Work instructions »
• A. Name every person mentioned in the Lucene issue thread below.
• B. Answer these questions from the Lucene issue thread below:
(i) Who is listed as the reporter?
(ii) Which version appears under "Fix For"?
(iii) Which issue is this one described as a spin off of?
• C. Pick up the Lucene issue thread below where it stops and write how it goes on.

Reading text »
★ ★ ★ ★ ★
2009-06-17 Thread Earwin Burrfoot (JIRA)


[ 
https://issues.apache.org/jira/browse/LUCENE-1630?page=com.atlassian.jira.plugin.system.issuetabpanels:comment-tabpanel&focusedCommentId=12720619#action_12720619
 ] 

Earwin Burrfoot commented on LUCENE-1630:
-

I wasn't following the issue closely, so this question might by silly - how 
does out-of-order scoring/collection marry with filters?
If I remember right, filter/scorer intersection relies on proper orderness.

> Mating Collector and Scorer on doc Id orderness
> ---
>
> Key: LUCENE-1630
> URL: https://issues.apache.org/jira/browse/LUCENE-1630
> Project: Lucene - Java
>  Issue Type: Improvement
>  Components: Search
>Reporter: Shai Erera
>Assignee: Michael McCandless
> Fix For: 2.9
>
> Attachments: LUCENE-1630.patch, LUCENE-1630.patch, LUCENE-1630.patch
>
>
> This is a spin off of LUCENE-1593. This issue proposes to expose appropriate 
> API on Scorer and Collector such that one can create an optimized Collector 
> based on a given Scorer's doc-id orderness and vice versa. Copied from 
> LUCENE-1593, here is the list of changes:
> # Deprecate Weight and create QueryWeight (abstract class) with a new 
> scorer(reader, scoreDocsInOrder), replacing the current scorer(reader) 
> method. QueryWeight implements Weight, while score(reader) calls 
> score(reader, false /* out-of-order */) and scorer(reader, scoreDocsInOrder)
★ ★ ★ ★ ★
Source excerpt »
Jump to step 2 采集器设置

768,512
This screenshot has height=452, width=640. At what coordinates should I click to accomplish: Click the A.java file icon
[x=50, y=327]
★ ★ ★ ★ ★
Answers per task »
• A. Earwin Burrfoot, Shai Erera, Michael McCandless

• B.
(i) Shai Erera
(ii) 2.9
(iii) LUCENE-1593

• C.
> is defined abstract.
> #* Also add QueryWeightWrapper to wrap a given Weight implementation. This 
> one will also be deprecated, as well as package-private.
> #* Add to Query variants of createWeight and weight which return QueryWeight. 
> For now, I prefer to add a default impl which wraps the Weight variant 
> instead of overriding in all Query extensions, and in 3.0 when we remove the 
> Weight variants - override in all extending classes.
> # Add to Scorer isOutOfOrder with a default to false, and override in BS to 
> true.
> # Modify BooleanWeight to extend QueryWeight and implement the new scorer 
> method to return BS2 or BS based on the number of required scorers and 
> setAllowOutOfOrder.
> # Add to Collector an abstract _acceptsDocsOutOfOrder_ which returns 
> true/false.
> #* Use it in IndexSearcher.search methods, that accept a Collector, in order 
> to create the appropriate Scorer, using the new QueryWeight.
> #* Provide a static create method to TFC and TSDC which accept this as an 
> argument and creates the proper instance.
> #* Wherever we create a Collector (TSDC or TFC), always ask for out-of-order 
> Scorer and check on the resulting Scorer isOutOfOrder(), so that we can 
> create the optimized Collector instance.
> # Modify IndexSearcher to use all of the above logic.
> The only class I'm worried about, and would like to verify with you, is 
> Searchable. If we want to deprecate all the search methods on IndexSearcher, 
> Searcher and Searchable which accept Weight and add new ones which accept 
> QueryWeight, we must do the following:
> * Deprecate Searchable in favor of Searcher.
> * Add to Searcher the new QueryWeight variants. Here we have two choices: (1) 
> break back-compat and add them as abstract (like we've done with the new 
> Collector method) or (2) add them with a default impl to call the Weight 
> versions, documenting these will become abstract in 3.0.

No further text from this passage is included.